Hydrogen-based steelmaking isn’t the only way forward. Other groups are exploring more experimental green-steel methods. An Austrian project called SuSteel—sustainable steel—uses hydrogen plasma, which is much hotter than hydrogen gas, to reduce and melt the iron ore; while it melts, they add carbon, combining ironmaking and steelmaking into one step. Boston Metal, an M.I.T. spinout company, is based on “molten oxide electrolysis,” in which electricity is run through melted iron oxide, producing steel and oxygen. ArcelorMittal is also testing “electrowinning”—a process in which it passes current through a solution containing particles of iron oxide, so that the iron collects on one electrode while oxygen collects at the other.

We can also, of course, make other changes.
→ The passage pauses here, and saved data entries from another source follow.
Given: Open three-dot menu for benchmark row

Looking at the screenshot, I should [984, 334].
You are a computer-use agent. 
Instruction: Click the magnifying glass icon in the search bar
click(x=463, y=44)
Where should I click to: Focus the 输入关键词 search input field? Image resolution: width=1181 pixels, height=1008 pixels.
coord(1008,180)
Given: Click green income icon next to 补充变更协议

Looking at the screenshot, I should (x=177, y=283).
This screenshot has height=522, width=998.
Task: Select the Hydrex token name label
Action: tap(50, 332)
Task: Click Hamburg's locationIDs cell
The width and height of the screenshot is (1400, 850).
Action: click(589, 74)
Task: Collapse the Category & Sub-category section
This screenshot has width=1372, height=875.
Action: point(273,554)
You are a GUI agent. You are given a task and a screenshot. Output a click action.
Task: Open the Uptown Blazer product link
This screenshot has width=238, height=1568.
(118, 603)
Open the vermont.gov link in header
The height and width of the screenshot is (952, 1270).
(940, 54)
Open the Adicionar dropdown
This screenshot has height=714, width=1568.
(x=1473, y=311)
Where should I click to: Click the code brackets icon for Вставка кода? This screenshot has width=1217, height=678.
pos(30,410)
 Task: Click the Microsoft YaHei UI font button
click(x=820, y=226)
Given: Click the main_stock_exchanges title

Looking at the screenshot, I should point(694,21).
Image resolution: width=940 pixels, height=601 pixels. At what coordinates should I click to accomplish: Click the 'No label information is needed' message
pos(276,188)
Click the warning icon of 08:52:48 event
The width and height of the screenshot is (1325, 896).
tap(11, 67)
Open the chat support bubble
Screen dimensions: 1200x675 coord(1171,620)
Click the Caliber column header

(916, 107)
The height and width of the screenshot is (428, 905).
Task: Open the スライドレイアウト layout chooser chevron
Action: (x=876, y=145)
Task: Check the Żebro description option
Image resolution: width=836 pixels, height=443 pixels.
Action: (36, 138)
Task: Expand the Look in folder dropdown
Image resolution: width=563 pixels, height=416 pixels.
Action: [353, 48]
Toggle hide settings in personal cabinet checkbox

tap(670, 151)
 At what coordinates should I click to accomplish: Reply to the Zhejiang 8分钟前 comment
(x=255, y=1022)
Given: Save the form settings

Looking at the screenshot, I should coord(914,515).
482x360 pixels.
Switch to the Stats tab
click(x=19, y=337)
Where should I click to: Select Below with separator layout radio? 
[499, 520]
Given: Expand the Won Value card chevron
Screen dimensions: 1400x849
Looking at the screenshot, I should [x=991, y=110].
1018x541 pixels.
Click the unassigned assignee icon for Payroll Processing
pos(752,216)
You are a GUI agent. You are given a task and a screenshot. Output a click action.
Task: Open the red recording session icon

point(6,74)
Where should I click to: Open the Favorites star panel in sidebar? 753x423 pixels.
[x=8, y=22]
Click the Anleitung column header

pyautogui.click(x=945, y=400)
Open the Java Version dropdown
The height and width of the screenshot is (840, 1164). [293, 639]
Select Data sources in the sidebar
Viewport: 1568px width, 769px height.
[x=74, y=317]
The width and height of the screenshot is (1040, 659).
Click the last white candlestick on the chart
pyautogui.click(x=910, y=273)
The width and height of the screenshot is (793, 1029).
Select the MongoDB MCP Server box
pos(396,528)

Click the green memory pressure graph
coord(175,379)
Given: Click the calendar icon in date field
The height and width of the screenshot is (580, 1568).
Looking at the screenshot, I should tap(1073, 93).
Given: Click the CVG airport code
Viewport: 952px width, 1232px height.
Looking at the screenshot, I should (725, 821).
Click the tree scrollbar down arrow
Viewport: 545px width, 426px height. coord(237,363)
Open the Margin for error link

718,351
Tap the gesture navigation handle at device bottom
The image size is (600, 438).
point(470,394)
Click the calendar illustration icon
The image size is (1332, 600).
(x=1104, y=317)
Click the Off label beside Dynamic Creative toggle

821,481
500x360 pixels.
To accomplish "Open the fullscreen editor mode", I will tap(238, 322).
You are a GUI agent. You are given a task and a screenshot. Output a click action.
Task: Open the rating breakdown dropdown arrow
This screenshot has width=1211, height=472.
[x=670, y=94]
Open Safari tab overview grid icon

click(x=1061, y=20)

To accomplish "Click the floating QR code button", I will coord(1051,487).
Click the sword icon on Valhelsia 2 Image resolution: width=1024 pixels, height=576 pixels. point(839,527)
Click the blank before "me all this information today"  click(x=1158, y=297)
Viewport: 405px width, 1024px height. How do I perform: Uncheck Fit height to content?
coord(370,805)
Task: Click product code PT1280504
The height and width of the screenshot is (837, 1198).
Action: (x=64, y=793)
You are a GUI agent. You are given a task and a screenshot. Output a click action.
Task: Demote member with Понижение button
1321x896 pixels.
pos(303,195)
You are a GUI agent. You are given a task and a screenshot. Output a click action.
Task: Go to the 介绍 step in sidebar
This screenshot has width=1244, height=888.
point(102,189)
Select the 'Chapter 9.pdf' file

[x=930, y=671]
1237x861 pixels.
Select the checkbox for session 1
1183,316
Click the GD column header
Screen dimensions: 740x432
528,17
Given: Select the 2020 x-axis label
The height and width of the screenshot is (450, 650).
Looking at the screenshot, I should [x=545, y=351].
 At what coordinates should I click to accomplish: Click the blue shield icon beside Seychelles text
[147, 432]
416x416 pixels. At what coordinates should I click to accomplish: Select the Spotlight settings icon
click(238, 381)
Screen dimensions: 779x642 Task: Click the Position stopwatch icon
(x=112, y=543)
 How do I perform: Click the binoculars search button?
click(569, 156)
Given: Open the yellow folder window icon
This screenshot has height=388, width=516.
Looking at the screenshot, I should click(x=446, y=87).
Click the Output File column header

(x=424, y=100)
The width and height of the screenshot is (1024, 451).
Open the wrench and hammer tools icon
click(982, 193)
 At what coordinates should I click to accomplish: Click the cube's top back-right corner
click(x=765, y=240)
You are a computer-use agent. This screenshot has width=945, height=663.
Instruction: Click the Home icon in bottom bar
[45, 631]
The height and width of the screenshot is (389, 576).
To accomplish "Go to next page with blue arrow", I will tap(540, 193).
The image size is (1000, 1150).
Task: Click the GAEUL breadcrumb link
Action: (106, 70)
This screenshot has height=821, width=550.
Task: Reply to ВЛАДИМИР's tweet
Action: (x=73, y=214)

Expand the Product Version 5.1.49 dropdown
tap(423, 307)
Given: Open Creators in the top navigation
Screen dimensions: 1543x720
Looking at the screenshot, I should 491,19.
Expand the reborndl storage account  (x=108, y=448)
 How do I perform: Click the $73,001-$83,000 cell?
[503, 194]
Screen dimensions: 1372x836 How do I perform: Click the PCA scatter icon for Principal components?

We could use steel more efficiently in construction. We could recycle more of it. (Old steel can be mixed with new iron in arc furnaces.) Reducing steelmaking’s CO2 contribution from seven per cent to one per cent or lower is possible, but it will require commitment and coördination from many participants—engineers, industrialists, bankers, legislators, and consumers. We’ll all have to make contributions, to this effort and many others. We’ll all have to learn to square-dance.